Tarefa a realizar:
Transcreva, sem alterações, a passagem do excerto sobre as crianças ucranianas levadas para campos russos que começa em "Em entrevista ao" e termina em "manter bem disposta.".

Excerto:
+++
Alla Zinchynko explicou que aceitou a proposta por “medo” e “desespero”: com a cidade de Balakliya dominada pelas forças russas, a mãe julgava que Sophia podia estar mais protegida das batalhas entre a Rússia e a Ucrânia durante algumas semanas. Além disso, poderia falar com ela por mensagens.
Mas quando Balakliya foi reconquistada pelas forças de Volodymyr Zelensky, Alla não conseguiu recuperar a filha. Os coordenadores do suposto campo de férias disseram a Sophia que teria de manter-se em Novorossiysk, ainda dominada pela Rússia, durante mais algumas semanas.
Em entrevista ao The Times sobre o caso de Sophia, Alla Zinchynko desabafa que só quer reencontrar-se com a filha. “Quero gritar com o mundo todo. Faria qualquer coisa para vê-la novamente. Quando lhe mando uma mensagem , tudo o que realmente queria era abraçá-la”, desabafou.
De acordo com os relatos da menina, Sophia está num grupo com cerca de 300 crianças na cidade costeira que a Rússia domina na fronteira com o Mar Negro. Todas as outras crianças são da região de Kharkiv, que já foi reconquistada pela resistência ucraniana. Mas elas não foram libertadas.
Sophia também diz estar desiludida com as “férias” que lhe foram prometidas: as promessas de que poderia mergulhar nas águas do Mar Negro nunca foram cumpridas porque há “marés vivas”. Mas está fisicamente bem e, segundo a mãe, a esforçar-se para se manter bem disposta.
Pelo menos 400 crianças ucranianas já foram adotadas por russos
Um estudo da Universidade de Yale diz que estes “campos de férias”, vendidos às famílias como instituições onde as crianças podem ser afastadas dos conflitos armados, são, na verdade, campos de reeducação em que são expostas a conteúdos patrióticos a favor da Rússia.
Há pelo menos 43 destes campos, alguns dos quais ficam na Sibéria e na região anexada da Crimeia. O mesmo estudo norte-americano aponta que 6.000 crianças já frequentaram estas instituições desde a primavera de 2022. Algumas têm poucos meses de vida. Muitas ainda não regressaram a casa.
As autoridades ucranianas dizem que, com base nas informações publicadas pelo Kremlin, pelo menos 400 crianças foram adotadas por famílias russas. Outras 1.000 estarão à espera de ser adotadas em territórios controlados pela Rússia.
Muitas querem regressar a casa. Nem todas, no entanto: Yaroslava Rogachyova, 11 anos, foi entrevistada pela Associated Press em Donetsk num momento em que esperava ser enviada para Moscovo para conhecer a nova família adotiva.
+++
Itens listados:
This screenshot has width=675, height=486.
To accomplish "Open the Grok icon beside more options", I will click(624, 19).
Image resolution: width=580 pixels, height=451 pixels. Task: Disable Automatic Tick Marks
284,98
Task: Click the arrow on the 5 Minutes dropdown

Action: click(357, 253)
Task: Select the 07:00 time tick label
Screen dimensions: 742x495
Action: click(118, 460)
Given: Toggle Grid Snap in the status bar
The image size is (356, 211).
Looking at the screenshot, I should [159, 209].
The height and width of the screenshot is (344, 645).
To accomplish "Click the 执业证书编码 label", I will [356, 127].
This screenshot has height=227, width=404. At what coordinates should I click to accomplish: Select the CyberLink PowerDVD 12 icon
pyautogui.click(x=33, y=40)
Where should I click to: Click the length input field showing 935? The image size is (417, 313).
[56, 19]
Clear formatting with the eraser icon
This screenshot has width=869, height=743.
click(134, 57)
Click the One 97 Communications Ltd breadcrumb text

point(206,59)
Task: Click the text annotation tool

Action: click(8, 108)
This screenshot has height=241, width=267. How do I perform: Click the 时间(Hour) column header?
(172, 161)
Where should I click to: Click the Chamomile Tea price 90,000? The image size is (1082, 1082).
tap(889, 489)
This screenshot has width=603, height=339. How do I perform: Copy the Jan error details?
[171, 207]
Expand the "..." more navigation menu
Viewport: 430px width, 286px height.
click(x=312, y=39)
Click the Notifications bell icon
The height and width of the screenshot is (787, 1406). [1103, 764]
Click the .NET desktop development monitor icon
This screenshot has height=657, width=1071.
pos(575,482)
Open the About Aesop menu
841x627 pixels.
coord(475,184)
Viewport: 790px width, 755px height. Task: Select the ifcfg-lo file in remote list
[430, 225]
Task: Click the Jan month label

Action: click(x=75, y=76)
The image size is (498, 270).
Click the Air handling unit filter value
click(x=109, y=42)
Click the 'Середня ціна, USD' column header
+++
Resposta escrita:
Em entrevista ao The Times sobre o caso de Sophia, Alla Zinchynko desabafa que só quer reencontrar-se com a filha. “Quero gritar com o mundo todo. Faria qualquer coisa para vê-la novamente. Quando lhe mando uma mensagem , tudo o que realmente queria era abraçá-la”, desabafou.
De acordo com os relatos da menina, Sophia está num grupo com cerca de 300 crianças na cidade costeira que a Rússia domina na fronteira com o Mar Negro. Todas as outras crianças são da região de Kharkiv, que já foi reconquistada pela resistência ucraniana. Mas elas não foram libertadas.
Sophia também diz estar desiludida com as “férias” que lhe foram prometidas: as promessas de que poderia mergulhar nas águas do Mar Negro nunca foram cumpridas porque há “marés vivas”. Mas está fisicamente bem e, segundo a mãe, a esforçar-se para se manter bem disposta.